Time, money, information, humans are all scarce resources in organizations, and spending time, money, information or humans on you has to be justified.  If your salary requirement is out of the ballpark, it’s over.  But “out of the ballpark” is an interesting issue.  Recruiters are paid to spot value, and if your requirement is high, and your offering is exceptional, you might get a call asking you how firm that requirement is, and seeking at least a phone screening.  Employers know that pay is not one number.  They have the means to work with you, if you are chosen and if you choose them.

On the other hand, if you price yourself so far below the market that you look strangely out of sync, you will be assumed to be puffing up your resume, or desperate, or uninformed, or not worthy.  In this case, you are less likely to get a confirming call.  Applicants who undervalue the job by reporting that they have low expectations are not as desirable as those who overestimate the needs of the company.

The reasons for asking the question are:

  • The employer (or recruiting firm) wants to validate that you are in the labor market that was targeted for this job, and the pay point is a good clue.
  • Your expectations are material to the question of whether or not you are worth the time it will take to court you, meet you, evaluate you, present you, keep you interested, and get you hired.  The farther above the employer’s highest number your own number resides, the less worth the effort you appear to be.  If you turn down the job after a long process, it affects the morale of all involved, and that really is important to the organization.
  • The employer wants to validate that you and your resume are legit.  Organizations study compensation and they know what jobs pay and what industries are leaders or laggers.  If you are off in a corner doing everyone else’s work for nowhere near what the job you say you have should pay, it’s going to look like something is wrong.  Wrong looking things aren’t appealing to someone who is seeking to mitigate as much risk as possible (i.e., a first line recruiter).
  • The employer wants to manage turnover.  Sure you know you were overpaid.  Sure you would be willing to accept less.  Sure you know that job is three levels below where you last sat in the org chart.  And you also know that your decision to pursue a lesser job is part of a deliberate decision to do things differently, right?  Take less responsibility, work fewer hours, don’t bring the problems home, enjoy life more, give your spouse a turn at the wheel, live each day to its fullest.  To some employers, that represents probably turnover.

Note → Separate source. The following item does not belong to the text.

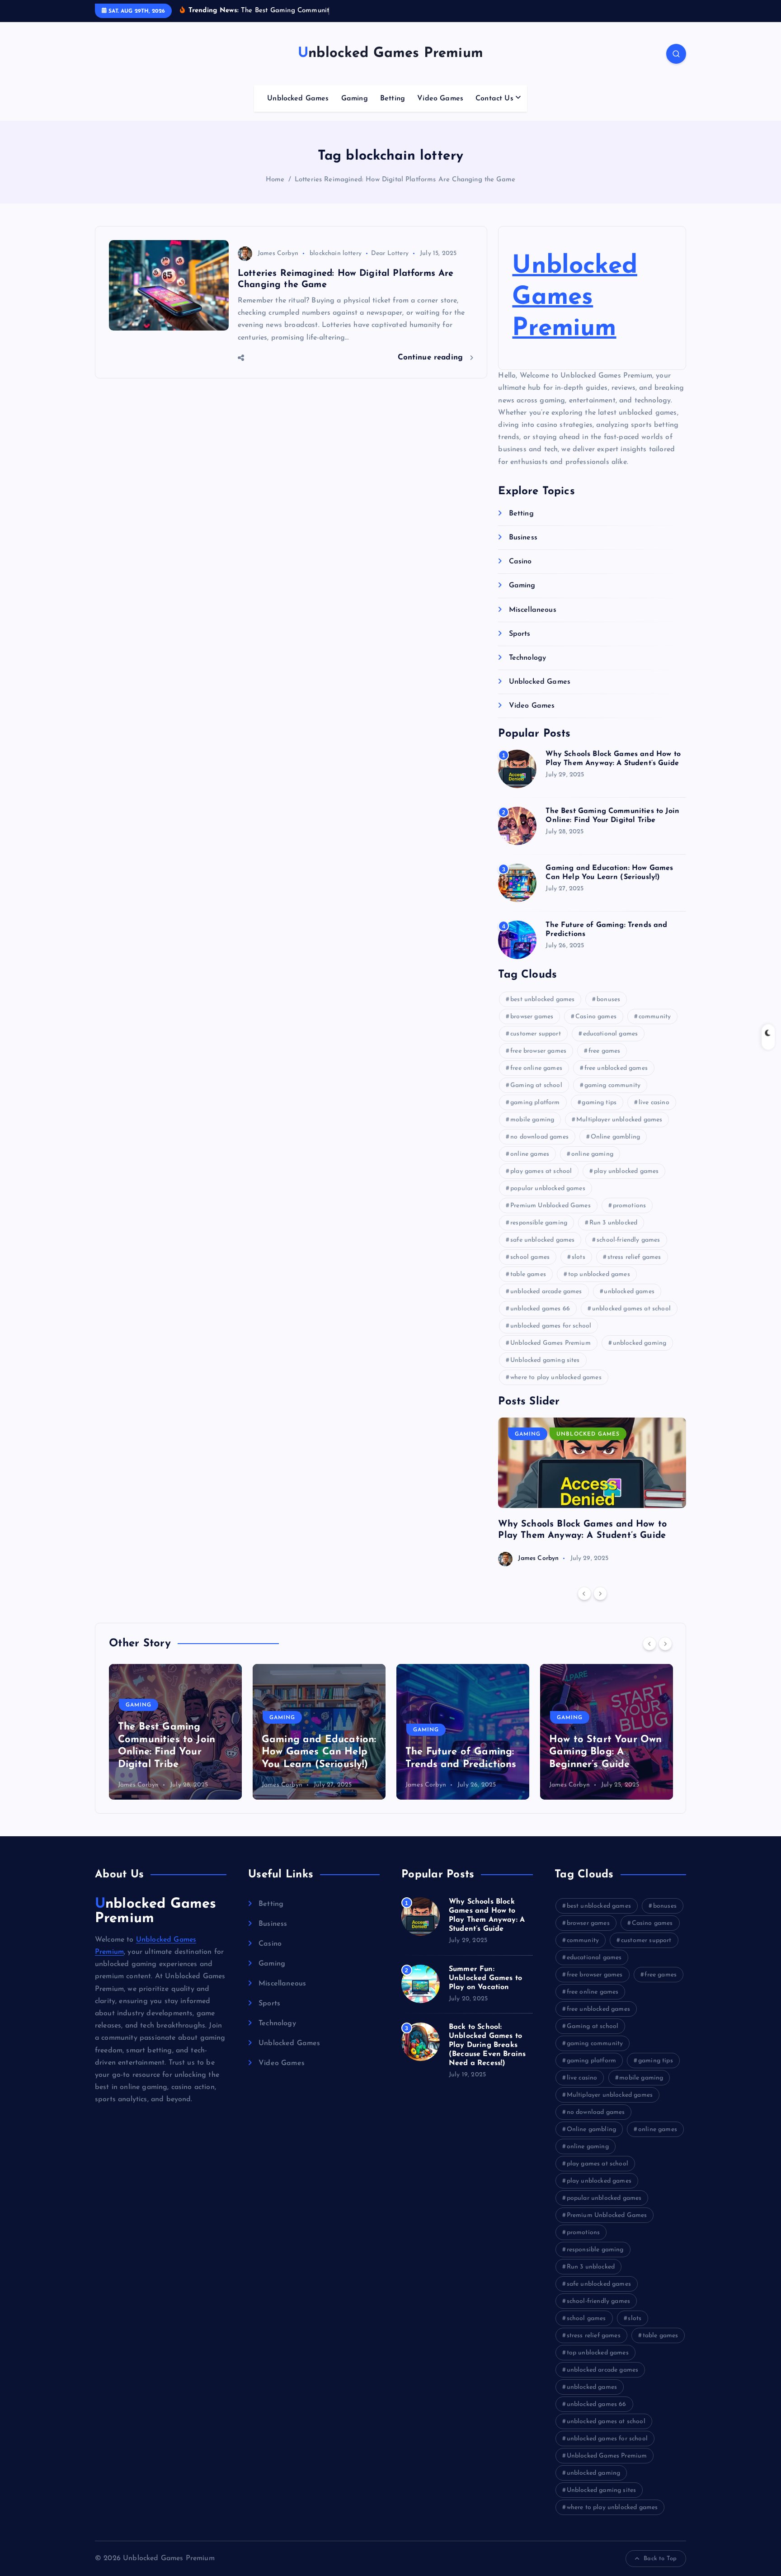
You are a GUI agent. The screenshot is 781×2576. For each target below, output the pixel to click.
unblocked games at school (631, 1308)
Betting (392, 98)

How to handle the question:

  • Research the industry, job, geography, the company, and any other special circumstances.  Know how pay works, and target the number that makes sense to you based on all the things you know.  Stay focused on the company, not on the cost of your commute, the pay you got on your last job, or what your roommate or spouse is making.
  • Provide a real number, not an excuse for a number.  Don’t insert the word “negotiable,” it just takes points off, and could get you relegated to a maybe pile instead of a follow up file.  It only takes a few competitive apps to get you knocked out of the running for something silly.
  • Pick a round number, one with zeroes in it.  It looks more negotiable than the word negotiable.
  • Do not establish a low-ball number because you think it will make you look competitive.  It makes you look ineligible.
  • Do not report that you are only working for benefits, whether you are young, older, or the member of your family that isn’t self-employed.  This is not a good idea.  I will do a whole blog on this subject, but not today.
  • Tell the truth.  You do not have a leg to stand on if your answer isn’t somewhere close to the actual truth.  Eventually you won’t remember what you wrote down, and then you will be in an interview, and the issue will come up, and you will say something that isn’t what you wrote.  On this subject, the truth probably is that most of us don’t really care about the hair splitting number, but we do have a big rounded-off number in mind.  Use that one.

My last words of advice on this are what I usually say.  You should not be blindly completing online applications unless someone who already has your resume and your back has directed you to, at which point you’ve been given the answer to the question already.  When you see a posting or learn of a job, think of whom you might know in that organization.  Your real challenge is to get into a conversation with a decision-maker who can and who wants to help you elevate your candidacy before you have to answer the questions in the boxes on the application.